まずプロジェクトを格納するディレクトリを作ります.今回はホームディレクトリに~/arduino/ledを作成しました.
$ ino initでプロジェクトを作成します.カレントディレクトリにsrclibの2つのフォルダが生成されます.

~/arduino/led $ ino init

srcの下にsketch.inoというファイルがあるはずなので,そこにスケッチしていきます.

int outPIN = 13;
 
void setup(){
    Serial.begin(9600);
    pinMode(outPIN, OUTPUT);
}

void loop(){
    digitalWrite(outPIN,HIGH);
    Serial.println("HIGH");
    delay(500); //[ms]
    digitalWrite(outPIN,LOW);
    Serial.println("LOW");
    delay(500); //[ms]
}

$ ino bulidでビルドします.

~/arduino/led $ ino build

ビルドが通ったら$ ino uploadでボードに書き込み.sudoしたほうがいいと思います.
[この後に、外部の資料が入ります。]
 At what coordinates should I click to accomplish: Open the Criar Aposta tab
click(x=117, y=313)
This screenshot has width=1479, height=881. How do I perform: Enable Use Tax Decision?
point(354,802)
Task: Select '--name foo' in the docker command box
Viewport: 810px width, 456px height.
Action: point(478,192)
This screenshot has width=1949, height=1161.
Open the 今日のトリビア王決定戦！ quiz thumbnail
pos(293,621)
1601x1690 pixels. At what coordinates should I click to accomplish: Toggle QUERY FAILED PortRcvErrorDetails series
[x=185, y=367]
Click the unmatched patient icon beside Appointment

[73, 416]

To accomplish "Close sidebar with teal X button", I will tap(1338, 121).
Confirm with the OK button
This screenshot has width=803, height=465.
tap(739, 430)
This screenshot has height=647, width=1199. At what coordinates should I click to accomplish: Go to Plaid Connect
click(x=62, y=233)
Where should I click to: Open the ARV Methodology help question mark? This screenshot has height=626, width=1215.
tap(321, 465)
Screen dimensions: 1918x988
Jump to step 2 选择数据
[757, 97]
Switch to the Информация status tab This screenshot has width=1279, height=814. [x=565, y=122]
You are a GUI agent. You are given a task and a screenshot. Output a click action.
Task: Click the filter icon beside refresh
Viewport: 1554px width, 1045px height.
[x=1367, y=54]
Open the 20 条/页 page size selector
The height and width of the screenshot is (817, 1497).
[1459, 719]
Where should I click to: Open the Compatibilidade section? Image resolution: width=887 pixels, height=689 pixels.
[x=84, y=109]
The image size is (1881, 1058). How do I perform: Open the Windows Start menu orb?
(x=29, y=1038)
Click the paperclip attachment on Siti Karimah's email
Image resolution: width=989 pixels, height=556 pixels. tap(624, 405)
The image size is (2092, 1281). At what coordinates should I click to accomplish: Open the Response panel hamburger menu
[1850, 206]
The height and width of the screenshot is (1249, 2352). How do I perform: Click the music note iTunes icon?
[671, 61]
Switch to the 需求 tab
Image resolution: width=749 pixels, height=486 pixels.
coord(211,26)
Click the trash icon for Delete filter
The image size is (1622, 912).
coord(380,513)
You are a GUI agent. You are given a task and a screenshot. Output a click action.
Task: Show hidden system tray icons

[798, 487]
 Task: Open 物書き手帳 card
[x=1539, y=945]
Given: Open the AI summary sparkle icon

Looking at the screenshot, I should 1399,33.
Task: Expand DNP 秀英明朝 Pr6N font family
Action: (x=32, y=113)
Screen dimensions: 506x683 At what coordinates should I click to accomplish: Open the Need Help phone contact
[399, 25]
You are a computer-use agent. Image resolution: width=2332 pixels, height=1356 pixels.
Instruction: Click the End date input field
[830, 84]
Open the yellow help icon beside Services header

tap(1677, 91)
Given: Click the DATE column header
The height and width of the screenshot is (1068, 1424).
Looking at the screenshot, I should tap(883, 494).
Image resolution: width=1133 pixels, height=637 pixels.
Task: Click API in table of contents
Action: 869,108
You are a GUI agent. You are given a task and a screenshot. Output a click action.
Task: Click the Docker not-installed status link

~/arduino/led $ sudo ino upload

無事光りました(写真なのでわかりませんがちゃんと点滅もしてました).

あとシリアル通信のほうも確認しておきましょう.$ ino serialを入力します.Ctrl+a Ctrl+xでシリアルモニタを抜けられます. f:id:beybr6:20160811170520p:plain

UNO以外のボードの使用について

$ ino list-modelsで対応している機種の一覧が表示されます. f:id:beybr6:20160811171534p:plain
$ ino build -m proのように,使用しているボードの機種に合ったオプションをつけて実行します.

いちいちオプションつけるのが面倒ならホームディレクトリに~/.inorcを作成して設定する方法もあるみたいですが,今回は割愛します.